• [Task directions]
Exact copies of the lines from the one with "Task: Select the 74LS373 latch U3" through the last line of the entries, and no pictures, make up the answer.

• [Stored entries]

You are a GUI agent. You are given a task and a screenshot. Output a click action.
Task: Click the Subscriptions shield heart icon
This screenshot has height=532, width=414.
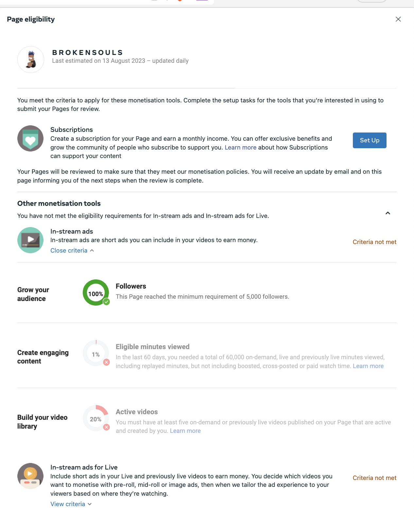(30, 138)
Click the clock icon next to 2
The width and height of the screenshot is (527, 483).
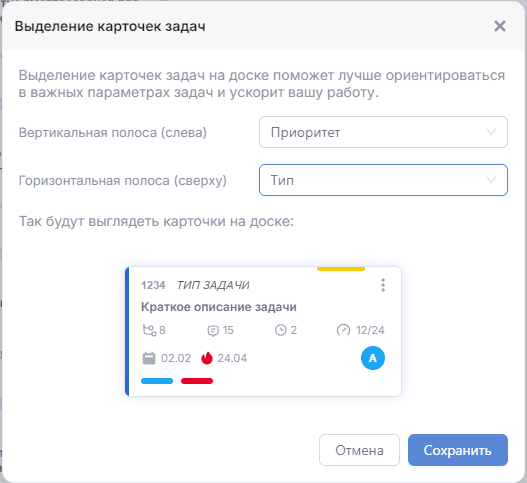(x=281, y=330)

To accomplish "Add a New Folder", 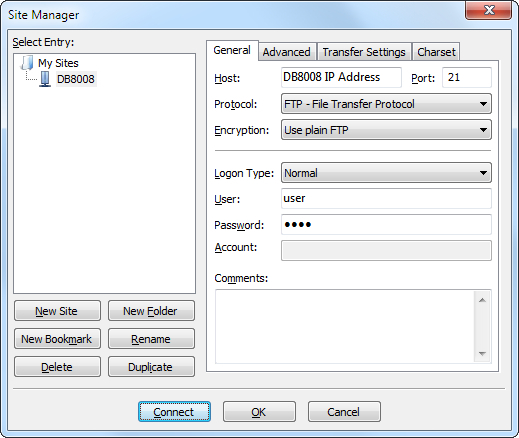I will coord(151,311).
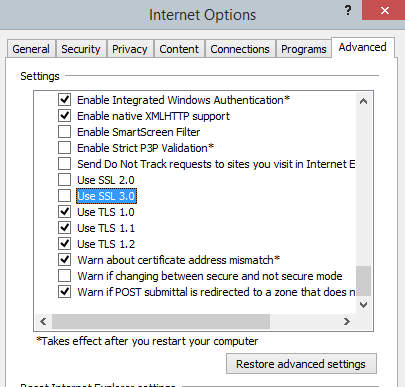Viewport: 405px width, 387px height.
Task: Click the scroll down arrow in settings list
Action: (x=363, y=305)
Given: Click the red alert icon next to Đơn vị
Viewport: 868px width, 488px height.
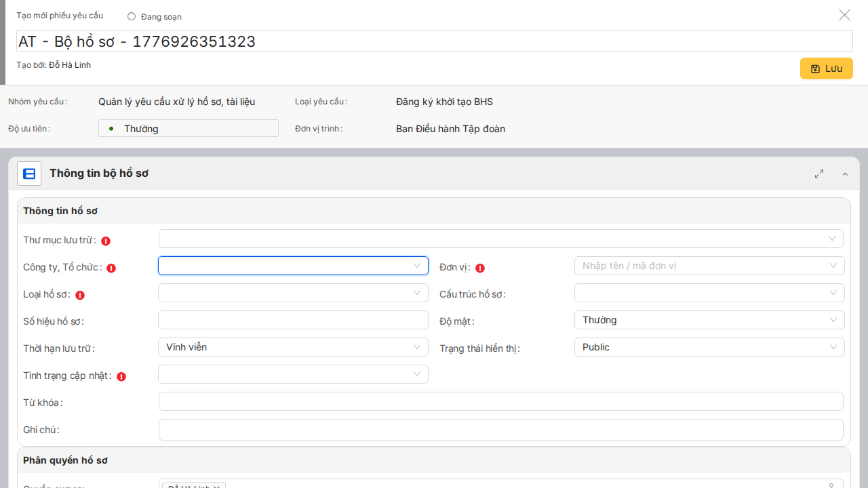Looking at the screenshot, I should click(480, 268).
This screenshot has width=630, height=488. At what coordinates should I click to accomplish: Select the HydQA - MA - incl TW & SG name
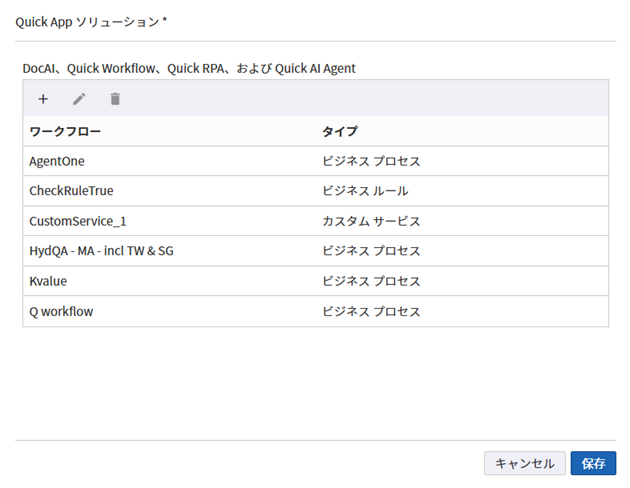pos(102,251)
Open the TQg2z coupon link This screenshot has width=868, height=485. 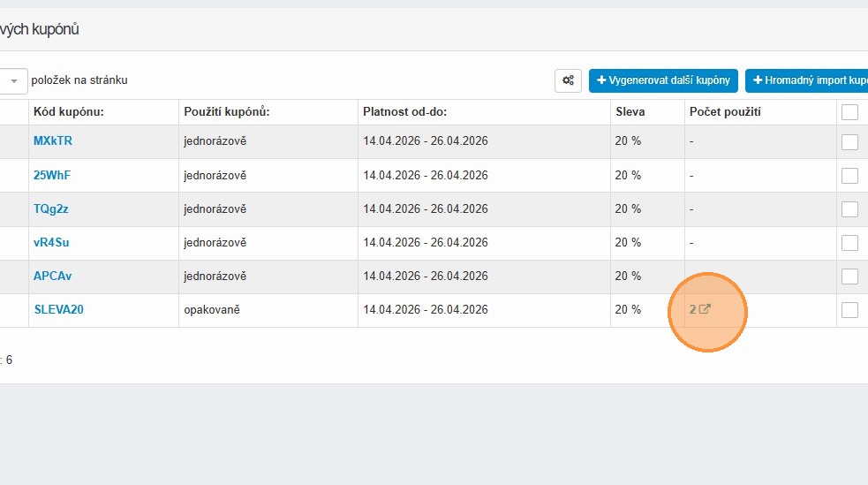(51, 208)
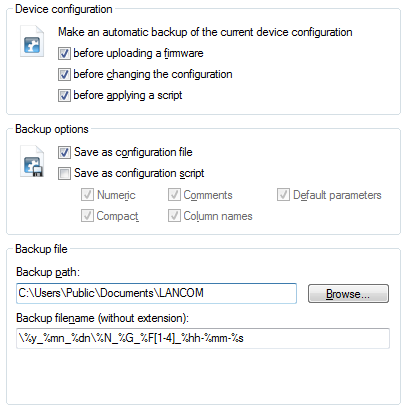Toggle the Column names checkbox

point(174,216)
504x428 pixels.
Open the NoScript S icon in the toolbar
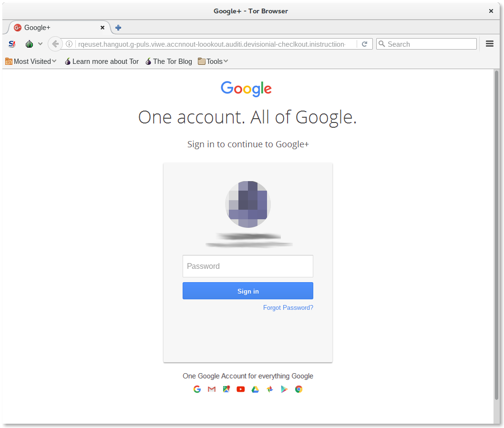pos(12,44)
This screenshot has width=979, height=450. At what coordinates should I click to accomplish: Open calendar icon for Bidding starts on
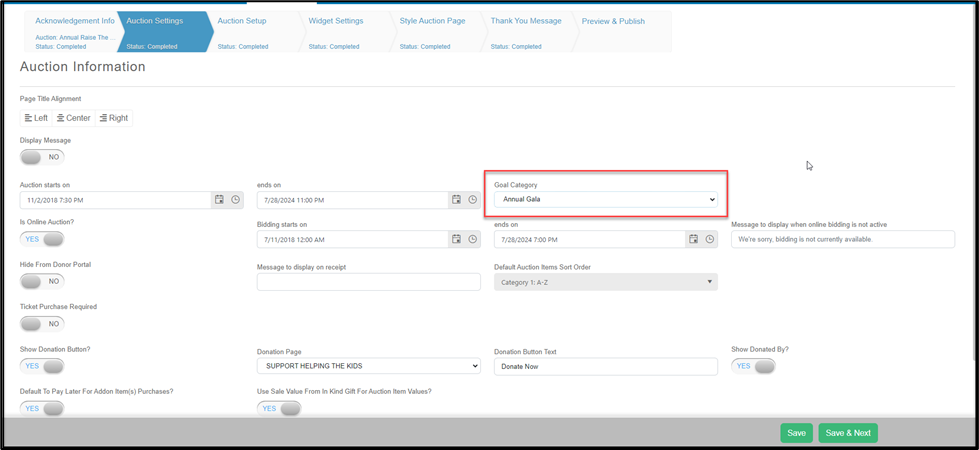pos(456,239)
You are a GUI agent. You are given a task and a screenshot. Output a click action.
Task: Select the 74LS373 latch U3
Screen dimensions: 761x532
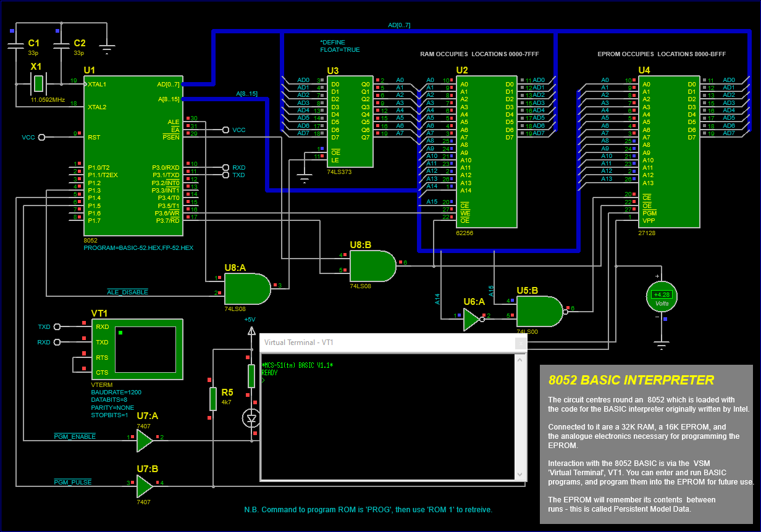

• [Reply]
Task: Select the 74LS373 latch U3
Screen dimensions: 761x532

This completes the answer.